Dawn thanked them all and trailed behind as they wound their way back out. She stopped when a flash of red caught her eye. Bending down, she found a leaf from the Ravensblood tree. One side was pitch black, like a moonless night, the other blood red. But the stain seeped over the edges of the leaf as it sought to extinguish the red. She held on to hope. The leaves were not completely black yet.
Jasper stood at the outside perimeter and called good night to the men as they filed past.
Dawn twirled the leaf, making a flash of black and red. “The leaves blacken as the tree dies,” she said, “and this one shows it moving from one side to the other. I wonder how much of the tree has fallen to the disease?”

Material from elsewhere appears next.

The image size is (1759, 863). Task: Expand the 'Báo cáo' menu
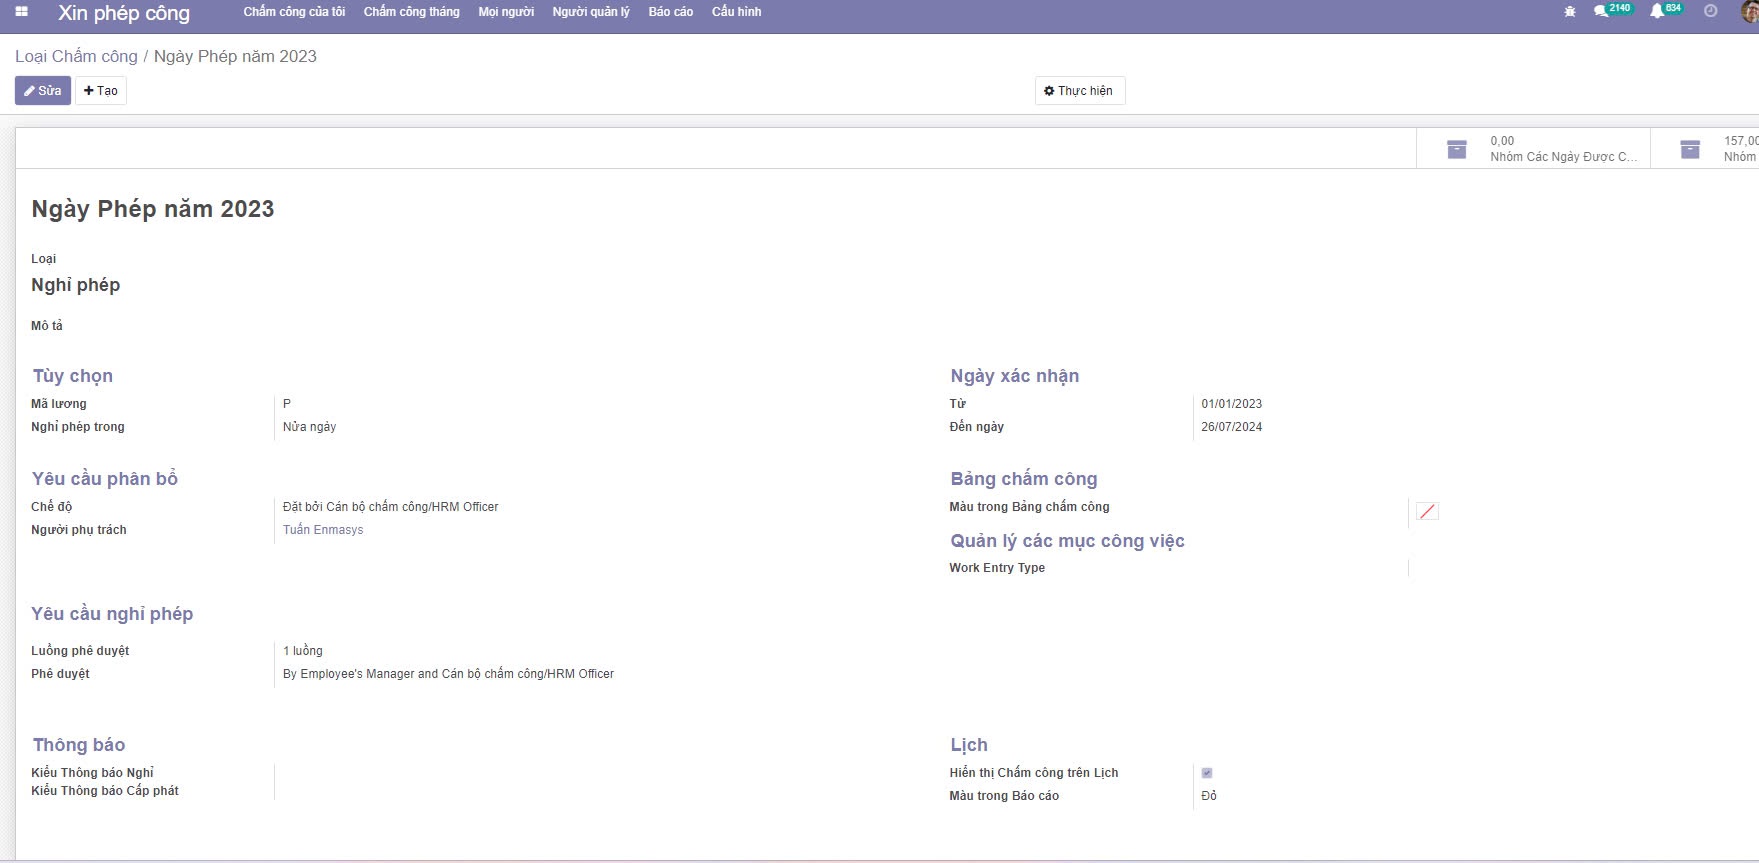pos(670,12)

He let out a sigh. “I would know if it no longer stood, and the ravens still roost there at night. Last time I saw it, the disease had not consumed it all. The top quarter remained untouched.”
She looked up as one of the large black birds flew overhead. She would have to trust their reports back to Jasper that their perch still stood. But did a bird know dead wood from live? Ava’s monstrous vine might hold it upright even in death.